True Nature - Knut Marons Early Bilder Über Landschaften Andreas Steffens the Political

True Nature - Knut Marons Early Bilder Über Landschaften Andreas Steffens the Political

True Nature - Knut Marons early "Bilder über Landschaften"
Andreas Steffens
The political turmoil of the "German Autumn" in which the unbearable 1970s culminated was followed by the intellectual excitement about the "New Philosophers" (nouveaux philosophes) and "Postmodernism" with which the 1980s began. It was the time when first theoretical concepts about "the virtual" and "new media" emerged, and the newest aesthetic reverted to its oldest origins in a newly defined Romanticism, and the rediscovery of the "sublime" proved just how precisely old thinking could apply to the new phenomena. This was also the time of colour photography's legitimisation as an artistic medium. William Eggleston had secured its breakthrough in 1976 with his show at the Museum of Modern Art in New York. From this point artists were presented with the challenge of increasing the recognition of this widespread journalistic medium as a concentrated visual art form.
In this respect Knut Maron's "Bilder über Landschaften" (images over and about landscapes) retrospectively prove to have accomplished first-rate pioneering work on this front. Developed in the very first lab for colour photography set up in a German art academy at the Folkwangschule in Essen, they were instantly more than just experiments. In an ironic reversal of the relation between object and theme, they turned the popular Polaroid photograph into a medium for rather metaphysical war coverage from the dregs of a petit bourgeois summer holidaymaker's misconception of nature. They epitomise the aesthetic imperative of the insignificance of man as a theme in landscape painting that Heinrich Wölfflin had established in 1926 in review about Arnold Böcklin. The manner in which Maron's photographs depict humans in the context of nature, demonstrates how disconnected they are from nature. Even in a photograph including more than 30 people, they seem to be disappearing. While these figures are essential to the composition, they assert the reality of human superfluity.
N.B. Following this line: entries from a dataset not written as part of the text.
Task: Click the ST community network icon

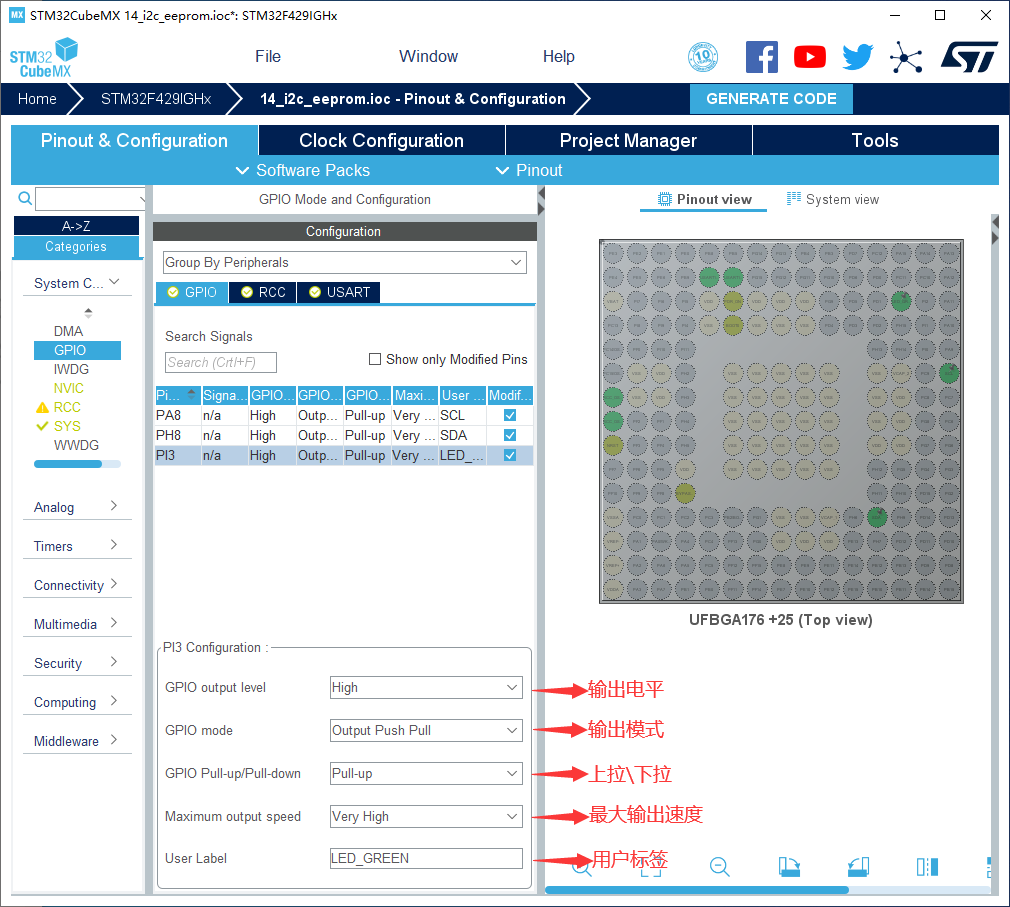Action: (x=906, y=57)
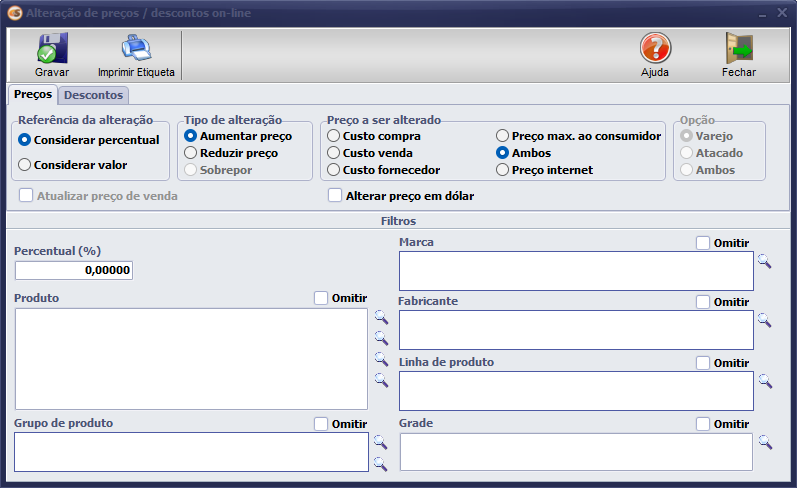This screenshot has height=488, width=797.
Task: Click the Fechar exit door icon
Action: (738, 48)
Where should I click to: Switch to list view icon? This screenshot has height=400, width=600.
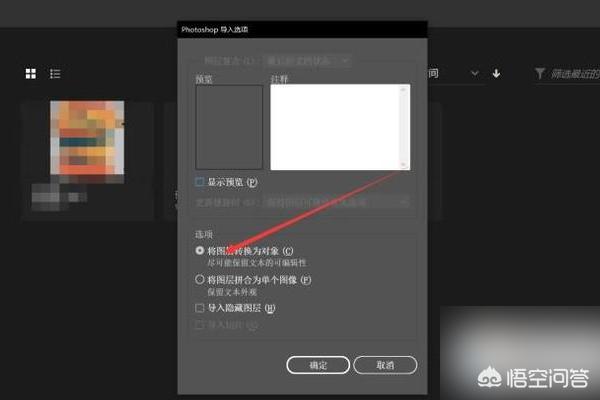tap(56, 74)
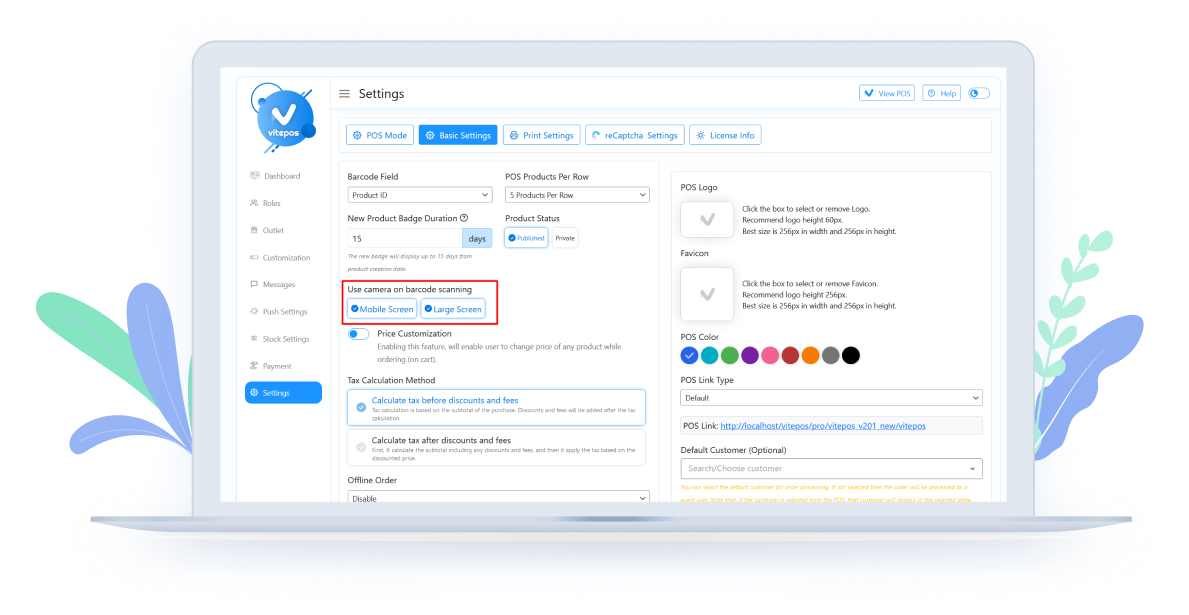
Task: Toggle the Price Customization switch
Action: pyautogui.click(x=358, y=334)
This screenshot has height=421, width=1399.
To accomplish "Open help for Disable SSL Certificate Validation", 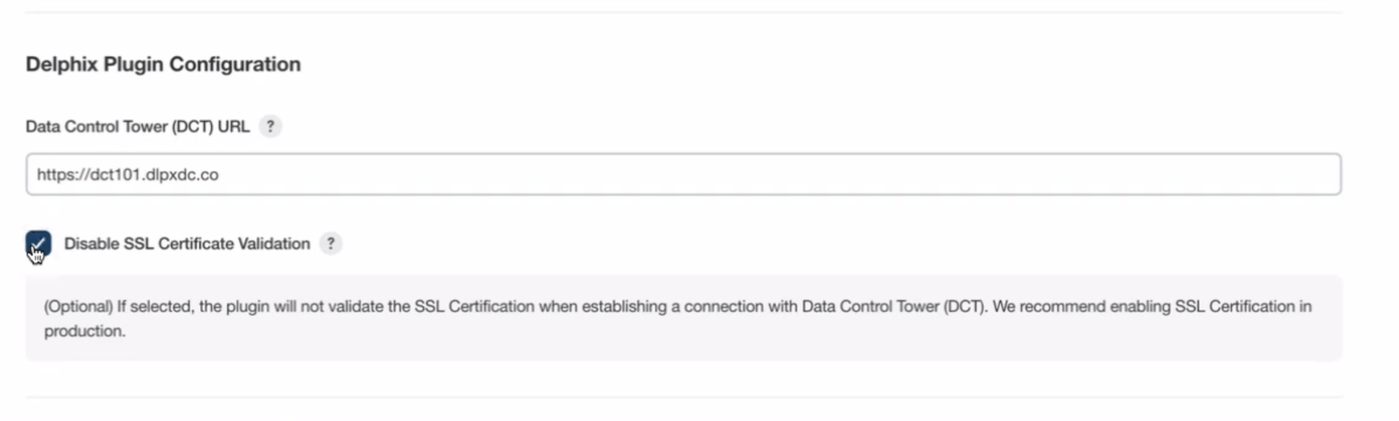I will coord(331,243).
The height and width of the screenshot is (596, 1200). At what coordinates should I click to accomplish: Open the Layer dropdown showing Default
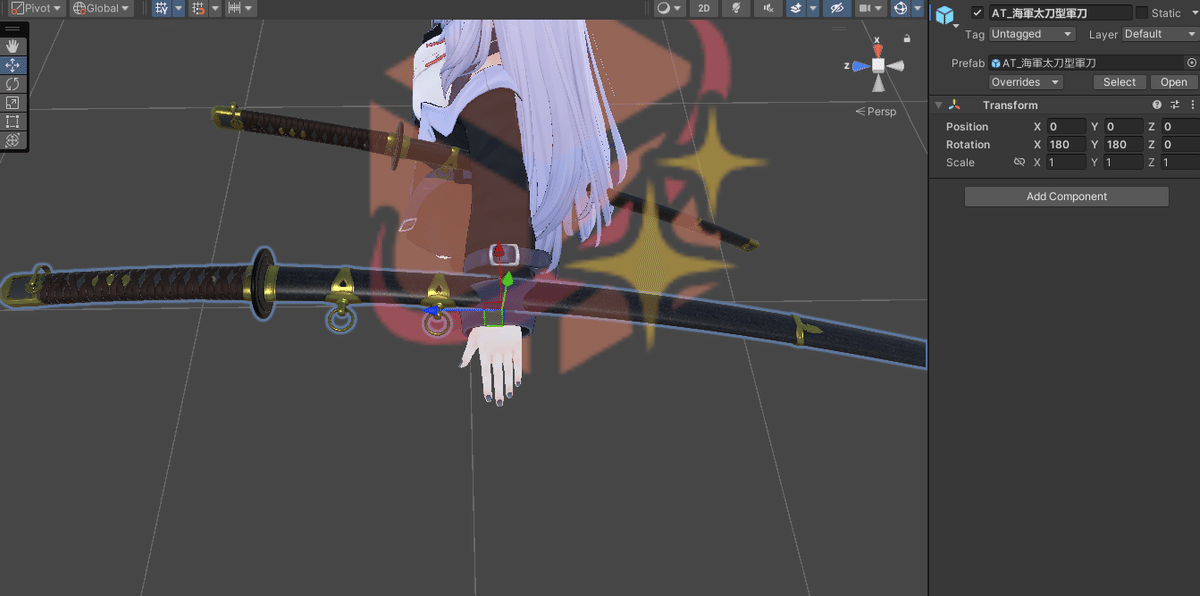point(1157,33)
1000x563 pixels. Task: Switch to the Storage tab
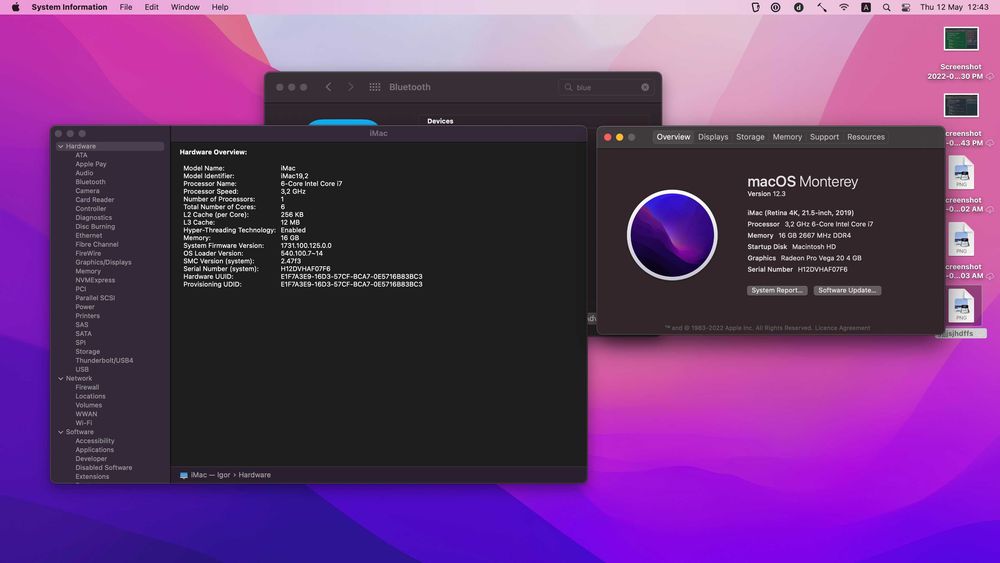(x=750, y=137)
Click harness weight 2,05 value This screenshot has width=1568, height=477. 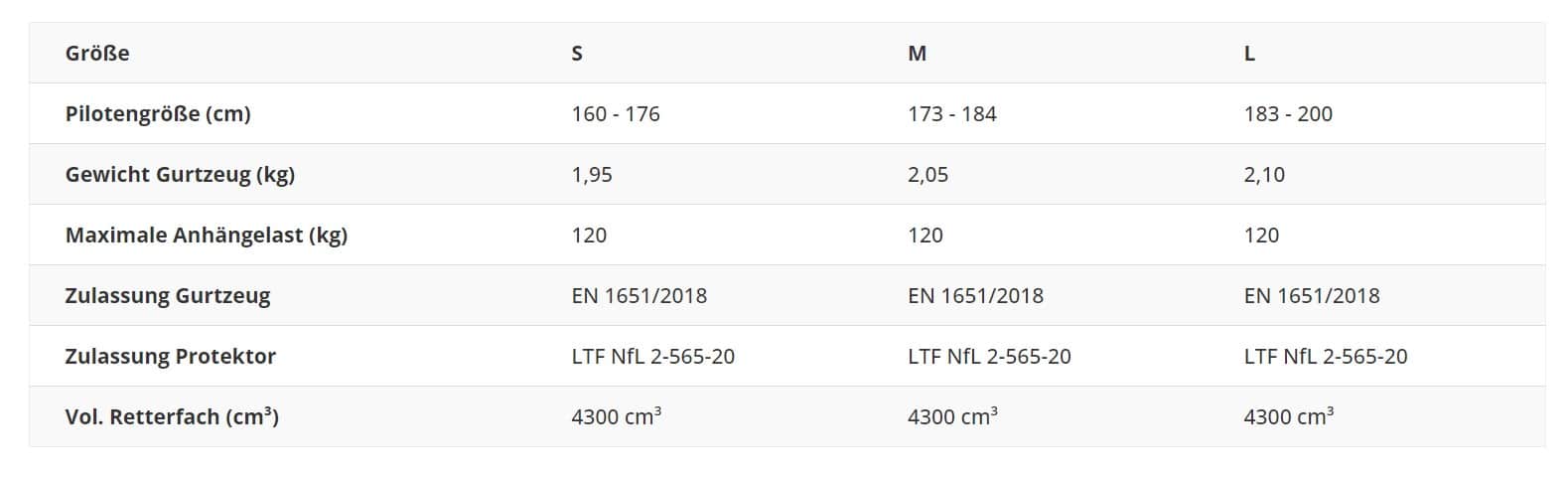927,175
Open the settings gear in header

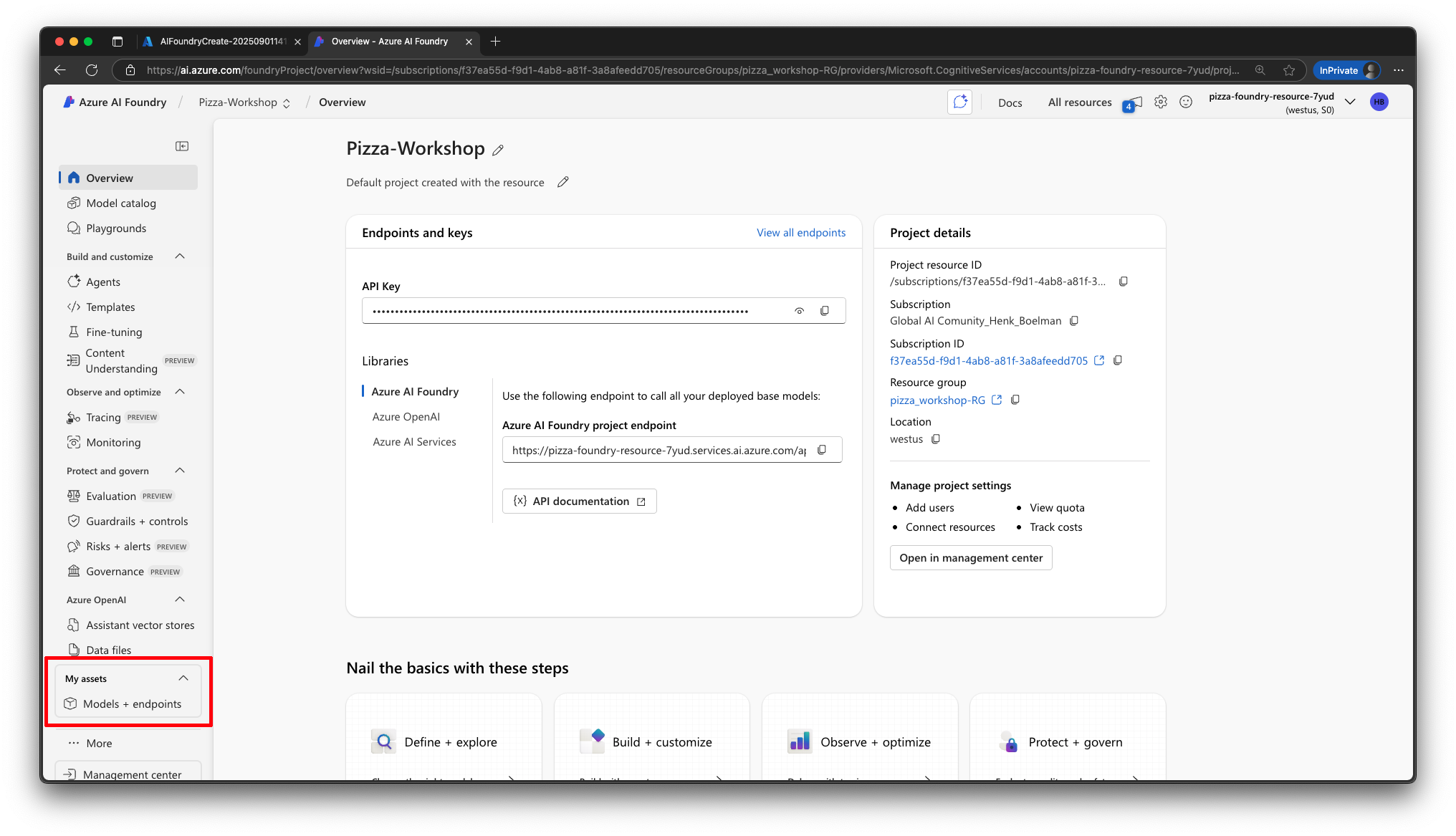click(x=1160, y=102)
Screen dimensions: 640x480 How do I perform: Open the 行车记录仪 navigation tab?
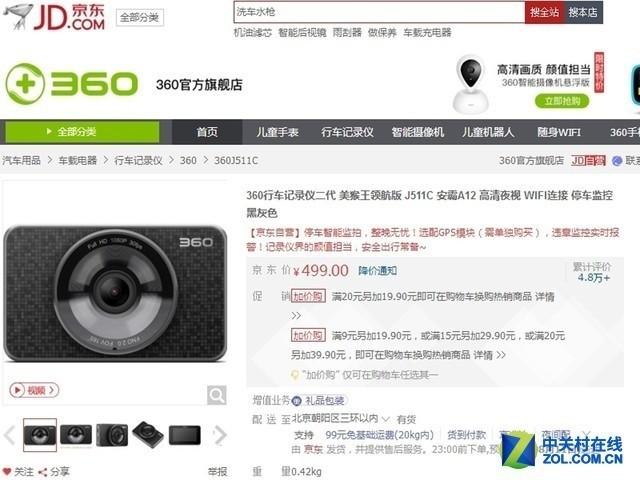tap(347, 132)
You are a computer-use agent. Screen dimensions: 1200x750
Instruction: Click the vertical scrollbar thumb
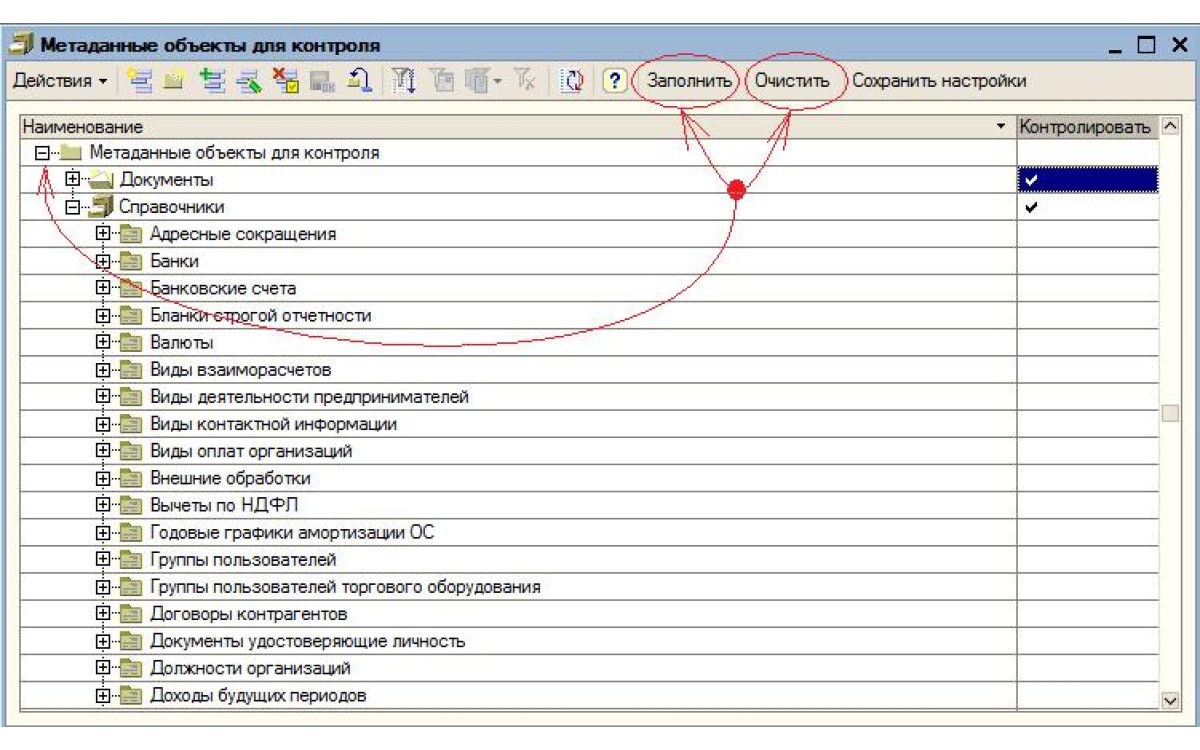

In this metaphysical transferral, the matter of "sublime" quality, which 1980s aesthetics discovered in a more anthropological sense, becomes evident: as much we are an integral part of nature as humans, we also find ourselves in a relationship of mutual estrangement. In this early series, Maron succeeds in emancipating colour photography from the aesthetics of documentary journalism by establishing an extreme external position: the photographer simply observes, he just looks and no longer takes part in the situation he is showing. And that is exactly where the first and most important criterion of the photographic work of art lies: in commenting the scene it grasps.
The comment these "Bilder über Landschaften" offer is conceivably matter of fact, and at the same time they express a tentative intense beauty and an equally tentative indication of an elementary threat that foils the romantic misunderstanding of Romanticism as a taming of nature: the world continues to exist without us; we exist, but we only become a requisite part of it through the position we take.